Segment Start: Quoted passage
The little that Max had, was everything that Max had at his age of 86 years. He had a limited life, ok, but, it was his life and a life that brought him great joy and happiness. He was entitled to live his life to its fullest. He didn’t need any more than his visits to the YMCA, the café and Home Depot to give him complete joy, happiness and fulfillment. All of this was wrongfully taken away and Max is now left with feelings of loneliness, isolation, emptiness and regret. In presenting these damages, a key is to express them in terms of feelings. Feelings are something that all jurors can share with our clients, regardless of their differences with our clients. Feelings are also something that allow jurors to connect regardless of their differences.
Max, prior to the crash, had fewer days in which to enjoy his visits given his age and physical abilities. Those fewer days are much more valuable than the many more days a younger person would have to enjoy. To Max, each day was precious. Each one of his days counted more.
Segment End: Quoted passage
Exercise tasks:
[a] Quote the passage about Max word for word from "The little that" to "of their differences.".
[b] In the passage about Max, which three places did Max visit that gave him complete joy?
[c] Write what comes next in the passage about Max, picking up after its final sentence.
Segment Start: Exercise data
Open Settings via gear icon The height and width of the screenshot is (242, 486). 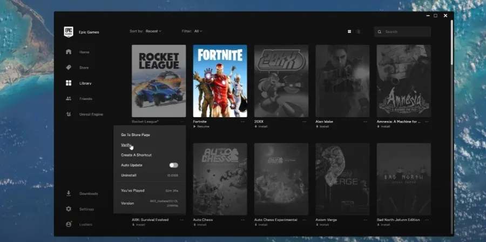click(69, 209)
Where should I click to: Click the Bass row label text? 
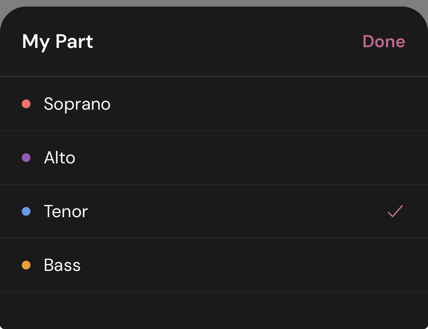click(62, 265)
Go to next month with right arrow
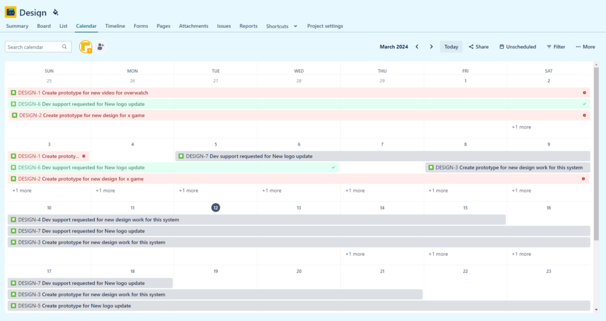 pyautogui.click(x=431, y=47)
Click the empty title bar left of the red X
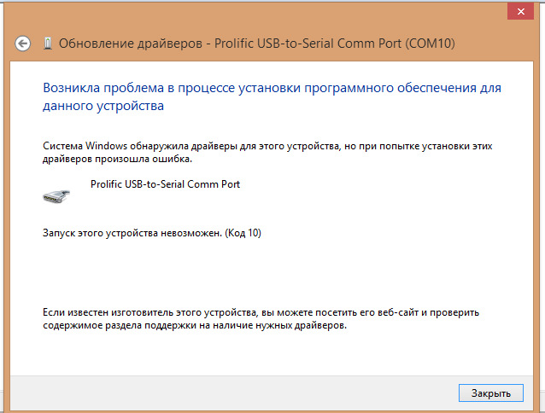The image size is (545, 413). point(256,12)
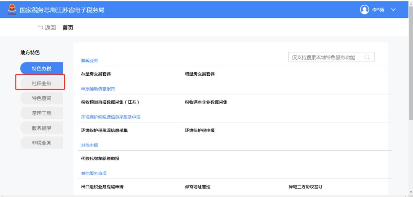Open the 常用工具 tab
This screenshot has height=197, width=413.
(x=41, y=113)
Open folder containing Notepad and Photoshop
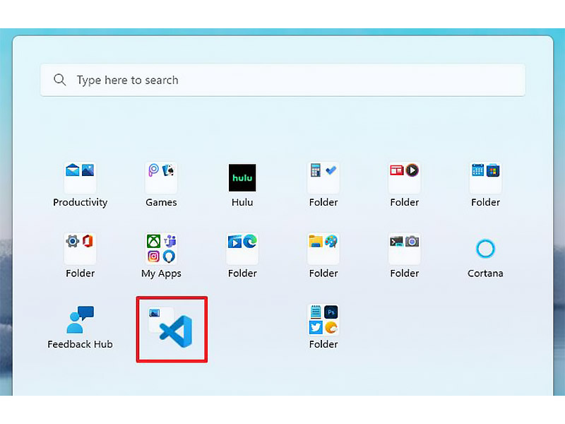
Segment End: Exercise data
Responses to the exercise:
[a]
The little that Max had, was everything that Max had at his age of 86 years. He had a limited life, ok, but, it was his life and a life that brought him great joy and happiness. He was entitled to live his life to its fullest. He didn’t need any more than his visits to the YMCA, the café and Home Depot to give him complete joy, happiness and fulfillment. All of this was wrongfully taken away and Max is now left with feelings of loneliness, isolation, emptiness and regret. In presenting these damages, a key is to express them in terms of feelings. Feelings are something that all jurors can share with our clients, regardless of their differences with our clients. Feelings are also something that allow jurors to connect regardless of their differences.

[b] The YMCA, the café and Home Depot.

[c]
Let me share a story, when I was young we would travel by car across the State of Washington. This was long before ipods, ipads and hand-held video games. My parents would bring along several rolls of lifesavers. When the rolls were new and we had many lifesavers, we didn’t think about the end of them, but, when we were down to the last few, we thought about the end of the lifesavers, we savored each one more and tried to figure out ways to make them last longer, too enjoy their flavor as long as possible. It is in the same way that Max’ days should be viewed. Each day must be presented as one fewer day to enjoy. For many reasons, we don’t think in this manner when we are younger. It is as though we don’t think about coming to the end, until we turn a certain corner and see it. Our older clients have turned that corner and are staring at the end of their ability to fully enjoy each day. For our older clients, the importance of each day amplifies. Each day, each experience becomes that much more special.
One more important injury that must be carefully considered is dignity. Dignity is the sense of self-worth and self-respect. Dignity is important to all of us, but, for our older clients, there is a depth to it, that, I believe, is a result of having earned both self-respect and self-worth over a life time of hard work, accomplishments and the ability to take care of others and oneself.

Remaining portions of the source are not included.